How to Work Out Which Perfume is Right for You

There are many different fragrances out there. Head into any perfume shop, and you’ll notice shelf upon shelf of scents; from designer offerings to celebrity-endorsed options. Not only is it virtually impossible to know which to select, but it’s also tricky to understand the terminology. With that in mind, here are some useful tips.

Understanding perfume, and choosing the perfect one for you

  • Firstly, you’ll probably have noticed that there are all sorts of different words for perfume.
  • Perfume. If a fragrance is called a perfume, that means it’s got a high concentration of ingredients. It lasts longer than other scents, and as such, is the most expensive to buy.
  • Eau de parfum. Eau de parfum is still a high-quality product, but contains a slightly lower concentration of ingredients, so it’s a little bit cheaper.
  • Eau de toilette. This is the next level down, which means it’s more reasonably priced, but won’t last quite as long.
  • Eau de cologne. Eau de cologne is weaker still, and tends to be only splashed on to add some temporary scent.

What ingredients? 

  • Fruity aromas. If you’re in love with more natural beauty, look for perfumes with fruity notes. Plenty of fragrances are citrus-based, for example (like Neroli Portofino), and some feature apple, such as Creed Aventus. These scents are often fresh, invigorating and ideal for day-time wear.
  • Floral scents. Floral-dominant perfumes tend to be reserved for feminine fragrances (though some masculine scents use them too). Common floral ingredients tend to be lavender, rose (Velvet Rose and Oud is a great example), jasmine or violet. Coco Mademoiselle is a good example of a fragrance that uses floral notes in an updated, interesting way.
  • Exotic aromas. Exotic scents immediately take you to the Far East or Middle-East, with scents such as oud oil, sandalwood, patchouli or amber. They tend to be rich and intense, and ideal for evening wear – sites like Copycat Fragrances are good for searching for inspiration.
  • Unexpected notes. Some perfumes (especially contemporary ones) have unexpected ingredients, such as pink pepper, coconut, pineapple or vetiver (which smells quite grassy). If you’re looking for a signature scent, this could be a good option for you.
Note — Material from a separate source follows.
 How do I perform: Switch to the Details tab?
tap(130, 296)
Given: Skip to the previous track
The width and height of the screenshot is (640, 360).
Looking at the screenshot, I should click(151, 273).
How to sample the right one

Work out if you’d rather have a fr
esh, fruity perfume, or something a bit more sultry and mysterious. Then, head to your nearest department store and tell them the sort of ingredients you’re looking for. A good salesperson should know their products, and thus be able to assist you. 

As it’s a treat, you should embrace the experience wholeheartedly. Take your time. Don’t, for example, try to sniff too many in quick succession, as your sense of smell will be confused! If you don’t love the idea of testing them in a shop, try ordering some sample-sized bottles from an online retailer. These often have a few applications each, providing you with the ideal chance to test them out in a range of different circumstances.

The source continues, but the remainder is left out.